What makes you think they're not safe? Zillions of successful apps have been built using Laravel and Phoenix and (afaik) no-one has hacked their auth code yet. The code is open-source for anyone to inspect for vulnerabilities. I wouldn't feel unsafe using them.

You seem to misunderstand what it means to "roll your own auth".

"Don't roll your own auth" doesn't mean "use a third-party auth provider". It means "use an existing, expert-made auth solution and don't try to write it yourself."

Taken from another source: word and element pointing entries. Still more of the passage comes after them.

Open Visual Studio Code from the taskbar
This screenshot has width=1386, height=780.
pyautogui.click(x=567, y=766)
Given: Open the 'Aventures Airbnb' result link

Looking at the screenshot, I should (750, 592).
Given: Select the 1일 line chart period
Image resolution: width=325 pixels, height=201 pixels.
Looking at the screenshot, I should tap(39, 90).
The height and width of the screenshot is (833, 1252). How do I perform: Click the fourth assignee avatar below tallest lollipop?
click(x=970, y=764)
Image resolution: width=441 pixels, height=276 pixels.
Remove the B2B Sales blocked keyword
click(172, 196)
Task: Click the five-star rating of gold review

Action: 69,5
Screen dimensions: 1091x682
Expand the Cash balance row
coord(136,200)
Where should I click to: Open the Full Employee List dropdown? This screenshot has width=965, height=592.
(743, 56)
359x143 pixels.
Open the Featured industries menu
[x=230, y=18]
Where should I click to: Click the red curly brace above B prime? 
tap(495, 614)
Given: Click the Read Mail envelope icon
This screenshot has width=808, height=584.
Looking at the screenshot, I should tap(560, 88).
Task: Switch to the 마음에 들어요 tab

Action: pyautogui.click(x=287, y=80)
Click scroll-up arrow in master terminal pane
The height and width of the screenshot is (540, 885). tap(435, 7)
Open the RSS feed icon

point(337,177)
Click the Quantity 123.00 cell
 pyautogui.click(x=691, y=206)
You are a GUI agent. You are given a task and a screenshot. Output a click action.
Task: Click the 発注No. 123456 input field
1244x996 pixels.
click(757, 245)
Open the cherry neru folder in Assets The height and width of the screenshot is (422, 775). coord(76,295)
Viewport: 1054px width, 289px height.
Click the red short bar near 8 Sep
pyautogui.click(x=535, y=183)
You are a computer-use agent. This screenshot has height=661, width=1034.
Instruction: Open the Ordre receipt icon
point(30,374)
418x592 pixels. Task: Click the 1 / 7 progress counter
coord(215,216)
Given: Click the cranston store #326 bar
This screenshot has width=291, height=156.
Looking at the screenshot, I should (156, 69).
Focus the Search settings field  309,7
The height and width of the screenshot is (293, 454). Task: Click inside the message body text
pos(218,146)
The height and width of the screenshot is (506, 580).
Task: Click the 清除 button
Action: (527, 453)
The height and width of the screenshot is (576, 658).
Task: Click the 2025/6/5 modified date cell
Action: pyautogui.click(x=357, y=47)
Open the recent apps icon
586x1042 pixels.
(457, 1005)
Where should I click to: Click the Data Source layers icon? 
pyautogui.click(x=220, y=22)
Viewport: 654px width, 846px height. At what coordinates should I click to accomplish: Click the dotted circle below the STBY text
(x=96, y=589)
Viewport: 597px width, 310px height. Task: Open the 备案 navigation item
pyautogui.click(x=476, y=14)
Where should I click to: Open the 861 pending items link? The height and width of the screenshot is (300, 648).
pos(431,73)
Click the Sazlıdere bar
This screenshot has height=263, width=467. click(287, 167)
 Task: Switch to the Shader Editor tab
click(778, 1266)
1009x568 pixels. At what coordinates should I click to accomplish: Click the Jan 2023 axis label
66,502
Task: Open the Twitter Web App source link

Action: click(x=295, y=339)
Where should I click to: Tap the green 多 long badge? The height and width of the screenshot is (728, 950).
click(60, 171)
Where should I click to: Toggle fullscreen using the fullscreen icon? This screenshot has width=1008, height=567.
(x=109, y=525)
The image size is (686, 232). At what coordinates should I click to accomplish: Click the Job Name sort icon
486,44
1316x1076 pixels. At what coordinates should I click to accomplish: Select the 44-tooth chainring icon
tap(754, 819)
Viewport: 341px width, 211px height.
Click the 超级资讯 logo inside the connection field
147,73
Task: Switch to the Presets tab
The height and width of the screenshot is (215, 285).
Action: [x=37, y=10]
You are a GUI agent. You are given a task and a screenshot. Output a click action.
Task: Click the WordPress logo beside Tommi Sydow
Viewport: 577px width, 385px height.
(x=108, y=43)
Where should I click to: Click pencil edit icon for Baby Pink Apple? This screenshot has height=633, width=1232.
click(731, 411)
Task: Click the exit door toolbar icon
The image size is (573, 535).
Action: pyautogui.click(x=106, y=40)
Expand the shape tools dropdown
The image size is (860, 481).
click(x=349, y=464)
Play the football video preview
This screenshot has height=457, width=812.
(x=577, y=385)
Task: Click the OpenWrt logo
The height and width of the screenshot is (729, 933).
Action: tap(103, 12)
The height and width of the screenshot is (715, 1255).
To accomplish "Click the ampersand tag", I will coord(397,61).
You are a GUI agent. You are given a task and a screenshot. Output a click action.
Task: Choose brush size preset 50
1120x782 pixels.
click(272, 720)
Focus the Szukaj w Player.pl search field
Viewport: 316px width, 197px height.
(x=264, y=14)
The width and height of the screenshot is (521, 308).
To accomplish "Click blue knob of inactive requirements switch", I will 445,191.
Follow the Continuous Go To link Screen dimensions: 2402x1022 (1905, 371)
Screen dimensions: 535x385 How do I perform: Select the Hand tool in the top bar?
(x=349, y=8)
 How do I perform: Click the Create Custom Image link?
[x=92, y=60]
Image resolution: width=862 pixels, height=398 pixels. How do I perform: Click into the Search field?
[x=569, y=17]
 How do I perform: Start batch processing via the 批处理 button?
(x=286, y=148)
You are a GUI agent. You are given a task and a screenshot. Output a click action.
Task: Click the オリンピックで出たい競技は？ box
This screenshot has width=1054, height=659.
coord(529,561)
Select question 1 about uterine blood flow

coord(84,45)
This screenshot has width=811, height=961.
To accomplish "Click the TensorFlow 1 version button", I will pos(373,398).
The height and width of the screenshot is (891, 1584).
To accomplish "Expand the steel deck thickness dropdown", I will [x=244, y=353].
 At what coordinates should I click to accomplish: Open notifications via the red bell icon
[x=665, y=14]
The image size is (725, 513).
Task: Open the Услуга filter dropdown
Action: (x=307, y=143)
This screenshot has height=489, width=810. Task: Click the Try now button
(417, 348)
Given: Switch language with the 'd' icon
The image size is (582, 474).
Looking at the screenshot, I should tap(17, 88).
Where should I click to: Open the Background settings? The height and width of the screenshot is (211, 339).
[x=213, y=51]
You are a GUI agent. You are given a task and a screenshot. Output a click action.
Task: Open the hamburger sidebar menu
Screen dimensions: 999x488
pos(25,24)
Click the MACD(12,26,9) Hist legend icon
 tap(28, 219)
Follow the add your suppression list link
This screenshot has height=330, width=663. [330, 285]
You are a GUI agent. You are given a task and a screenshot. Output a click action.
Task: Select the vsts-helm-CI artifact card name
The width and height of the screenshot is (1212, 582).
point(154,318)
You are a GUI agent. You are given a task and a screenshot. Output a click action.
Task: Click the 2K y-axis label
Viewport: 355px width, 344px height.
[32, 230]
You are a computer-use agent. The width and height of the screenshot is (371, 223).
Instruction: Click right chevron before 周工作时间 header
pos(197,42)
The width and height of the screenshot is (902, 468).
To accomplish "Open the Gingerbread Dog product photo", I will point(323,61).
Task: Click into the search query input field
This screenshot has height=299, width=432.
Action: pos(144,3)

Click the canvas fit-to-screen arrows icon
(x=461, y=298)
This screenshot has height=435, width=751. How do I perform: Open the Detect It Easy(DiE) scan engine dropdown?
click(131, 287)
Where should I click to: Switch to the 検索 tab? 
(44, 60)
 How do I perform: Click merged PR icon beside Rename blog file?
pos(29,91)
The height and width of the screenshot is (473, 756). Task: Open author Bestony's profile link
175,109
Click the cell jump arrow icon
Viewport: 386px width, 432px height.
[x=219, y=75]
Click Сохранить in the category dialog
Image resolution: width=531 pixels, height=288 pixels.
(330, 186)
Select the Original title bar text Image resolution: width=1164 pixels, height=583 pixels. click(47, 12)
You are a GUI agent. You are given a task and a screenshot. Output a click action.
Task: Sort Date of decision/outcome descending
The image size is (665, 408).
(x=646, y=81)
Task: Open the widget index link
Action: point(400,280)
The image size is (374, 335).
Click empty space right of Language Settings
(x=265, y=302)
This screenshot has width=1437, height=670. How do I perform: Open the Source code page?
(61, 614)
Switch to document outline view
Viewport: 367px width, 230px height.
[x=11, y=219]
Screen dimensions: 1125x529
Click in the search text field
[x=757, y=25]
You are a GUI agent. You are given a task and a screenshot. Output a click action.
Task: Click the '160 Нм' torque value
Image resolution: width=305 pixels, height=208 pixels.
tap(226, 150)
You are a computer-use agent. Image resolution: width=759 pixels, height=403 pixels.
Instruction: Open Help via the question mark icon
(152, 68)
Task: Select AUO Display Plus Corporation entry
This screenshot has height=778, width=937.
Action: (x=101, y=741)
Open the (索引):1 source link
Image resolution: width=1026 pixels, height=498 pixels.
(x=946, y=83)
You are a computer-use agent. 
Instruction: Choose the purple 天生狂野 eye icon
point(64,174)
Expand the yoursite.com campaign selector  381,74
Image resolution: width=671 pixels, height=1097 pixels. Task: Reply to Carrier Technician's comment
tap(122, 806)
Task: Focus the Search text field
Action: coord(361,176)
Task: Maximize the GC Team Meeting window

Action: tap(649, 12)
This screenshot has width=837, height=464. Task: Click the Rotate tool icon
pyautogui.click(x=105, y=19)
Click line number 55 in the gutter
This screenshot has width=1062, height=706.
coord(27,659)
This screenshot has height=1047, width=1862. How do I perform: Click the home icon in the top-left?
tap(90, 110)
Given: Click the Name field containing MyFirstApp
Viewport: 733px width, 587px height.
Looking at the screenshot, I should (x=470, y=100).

That can be a third-party provider like Firebase, it can be a code dependency like Rails's Devise, it can be generated by `phx.gen.auth` in Phoenix, it doesn't matter - the point is that you're using a tried-and-tested auth solution written by someone who knows what they're doing.

Writing your own auth code is generally a bad idea because it's complicated, time-consuming and easy to get wrong. But there are zillions of off-the-shelf solutions you can use that have been created by security experts and battle-tested in thousands of production apps. As far as I'm concerned, web auth is a solved problem.

zwnow•1y ago
Interesting. When I generate auth for Phoenix the API endpoints are not piped through any security pipes. Only the browser endpoints. Why wouldn't I secure my API endpoints? The same kind of requests that are made for browser requests are sent to the API routes, so this is really confusing.
arrowsmith•1y ago
Ah yes. `phx.gen.auth` generates a cookie-based auth system, which is fine for the :browser pipeline but it's not generally what you want for a JSON API.

The Phoenix docs include a suggestion for how you can extend `phx.gen.auth` to add token-based authentication to your API: https://hexdocs.pm/phoenix/api_authentication.html

(No, this isn't "rolling your own auth" either, it's using someone else's pre-written auth code.)

johncoltrane•1y ago
> The general consensus among web developers seems to be to just let a third party do it.

Outside of personal projects, third-party auth providers must be audited (think GDPR or PIPL), budget must be allowed, contracts signed, etc. so web developers rarely, if ever, have their say on the matter. The decision is taken long before anyone wrote a single line of code. From a project management perspective, it's an easy trade-off to make: one sprint for integrating Okta versus who knows how many for badly implementing something that requires a level of expertise that no one on the team has reached.

For personal projects, the trade-off is a bit different. Resources are scarce so, even if implementing auth is actually not very complicated(1) and can even be quite fun, there are probably more immediately interesting things to do. So you integrate a third-party solution in a wednesday night and you move on.